Meta just launched its own Sora before OpenAI – Meta Movie Gen


Meta Movie Gen has everything that Sora has, including the ability to create long HD videos with different aspect ratios and support for 1080p, 16 seconds, and 16 frames per second.
It also does what Sora doesn’t, generating accompanying background music and sound effects, editing videos based on text commands, and generating personalised videos based on images uploaded by the user.

Lets see what can meta do :

 The camera is behind a man. The man is shirtless, wearing a green cloth around his waist. He is barefoot. With a fiery object in each hand, he creates wide circular motions. A calm sea is in the background. The atmosphere is mesmerizing, with the fire dance.

A fluffy koala bear with grey and white fur and a round nose is surfing on a yellow surfboard. The koala is holding onto the surfboard with its paws and has a focused facial expression as it rides the waves. The sun is shining.
A red-faced monkey with white fur is enjoying a soak in a natural hot spring. The playful monkey is entertaining itself with a miniature wooden sailboat, complete with a white sail and a small rudder. The hot spring is nestled amidst lush greenery, surrounded by rocks and trees.

Simply put “put the light on the bubbles in the sky” can create beautiful visual effects, and at the same time perfectly show the objects in the scene, and at the same time can beautifully reflect the sky, looking more expressive.

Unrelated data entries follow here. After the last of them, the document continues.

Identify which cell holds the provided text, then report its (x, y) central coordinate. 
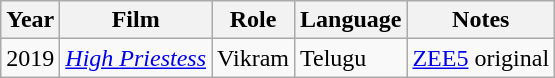
ZEE5 original (481, 58)
Notes (481, 20)
Film (136, 20)
2019 (30, 58)
Year (30, 20)
Language (350, 20)
Role (254, 20)
High Priestess (136, 58)
Telugu (350, 58)
Vikram (254, 58)
Provide the [x, y] coordinate of the cell's center where the given text is located.  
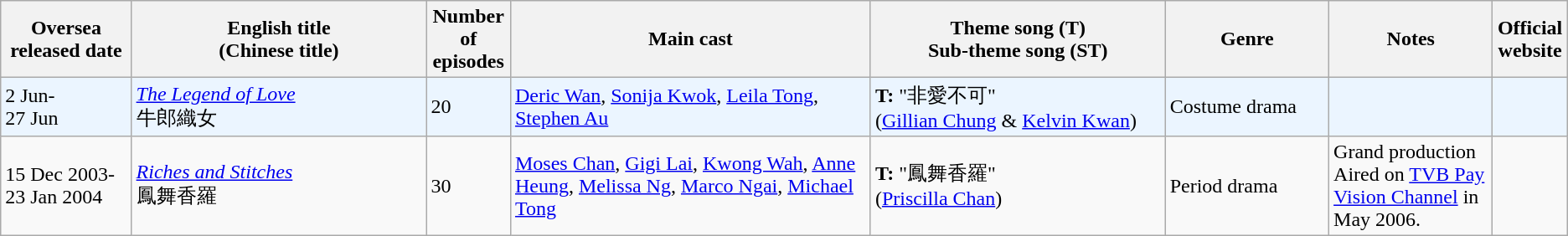
Number of episodes [469, 39]
30 [469, 186]
Genre [1246, 39]
Costume drama [1246, 107]
T: "鳳舞香羅" (Priscilla Chan) [1018, 186]
Deric Wan, Sonija Kwok, Leila Tong, Stephen Au [690, 107]
Oversea released date [66, 39]
20 [469, 107]
Notes [1411, 39]
English title (Chinese title) [279, 39]
Period drama [1246, 186]
The Legend of Love 牛郎織女 [279, 107]
Moses Chan, Gigi Lai, Kwong Wah, Anne Heung, Melissa Ng, Marco Ngai, Michael Tong [690, 186]
Main cast [690, 39]
Riches and Stitches 鳳舞香羅 [279, 186]
Grand production Aired on TVB Pay Vision Channel in May 2006. [1411, 186]
2 Jun- 27 Jun [66, 107]
T: "非愛不可" (Gillian Chung & Kelvin Kwan) [1018, 107]
15 Dec 2003- 23 Jan 2004 [66, 186]
Official website [1529, 39]
Theme song (T) Sub-theme song (ST) [1018, 39]
Pinpoint the cell where the given text exists, returning its (x, y) midpoint coordinate. 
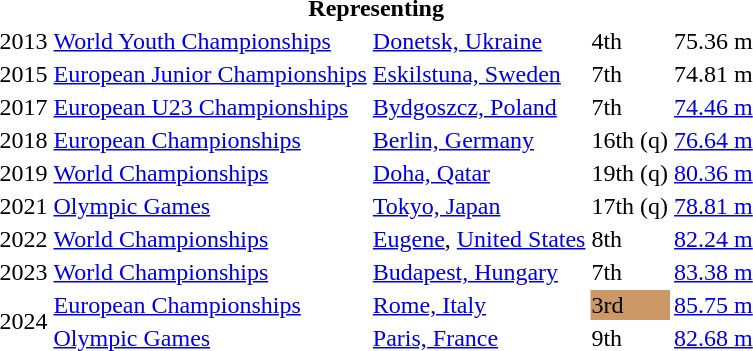
Rome, Italy (479, 305)
17th (q) (630, 206)
Donetsk, Ukraine (479, 41)
8th (630, 239)
World Youth Championships (210, 41)
3rd (630, 305)
European U23 Championships (210, 107)
Eskilstuna, Sweden (479, 74)
Budapest, Hungary (479, 272)
Eugene, United States (479, 239)
Doha, Qatar (479, 173)
Tokyo, Japan (479, 206)
19th (q) (630, 173)
European Junior Championships (210, 74)
Bydgoszcz, Poland (479, 107)
Olympic Games (210, 206)
Berlin, Germany (479, 140)
16th (q) (630, 140)
4th (630, 41)
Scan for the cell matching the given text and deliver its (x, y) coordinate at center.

Thunder cracks loudly, accompanied by an orchestral music track.

The character consistency is very strong.

You can edit videos directly, just by typing in text.

Create sound effects and soundtracks Just input text

Use video and text input to generate audio for your video. Movie Gen lets you create and extend sound effects, background music, or entire soundtracks.


Meta says it’s the most advanced Media Foundation Models to date’.



Some say it’s hard to imagine what long and short videos will look like in a few years as a large number of creators learn to use AI video editing tools.
This time, unlike Sora, which only has a demo and an official blog, Meta has made the architecture and training details public in a 92-page paper.

https://arxiv.org/pdf/2410.02746


But the model itself is not yet open source, and was met with hug-faced engineers sticking their faces in the air and dropping a link to Meta’s open source homepage directly in the comments section:
Here waiting for you now.


In its paper, Meta specifically emphasises that scaling of data size, model size, and training arithmetic is critical for training large-scale media generation models. By systematically improving these dimensions, it is possible to make such a powerful media generation system.
One of the most concerned points is that this time they completely threw away the diffusion model and diffusion loss function, using Transformer as the backbone network and Flow Matching as the training target.




The AI video generation space has been buzzing with activity over the past couple of days.


Shortly before Meta released Movie Gen, Tim Brooks, one of the creators of OpenAI Sora, jumped to Google DeepMind to continue his work on video generation and world simulators.
This got a lot of people thinking, just like when Google was slow to release the Big Model app and the Transformer 8 authors left in droves.
Now OpenAI is late in releasing Sora, and the main authors have also run away.
But others believe that Tim Brooks’ choice to leave now may indicate that his main work at OpenAI is done, and has led to speculation:
Did Meta’s launch force OpenAI to release Sora in response?
(As of this writing, Sora’s other creator, Bill Peebles, has yet to speak out.)
Now Meta has released models with video editing capabilities, plus the October 1 Pika 1.5 update, which focuses on adding physics effects like melting, expanding, and squeezing to objects in videos.
It’s not hard to see that the second half of AI video generation is going to start rolling towards AI video editing.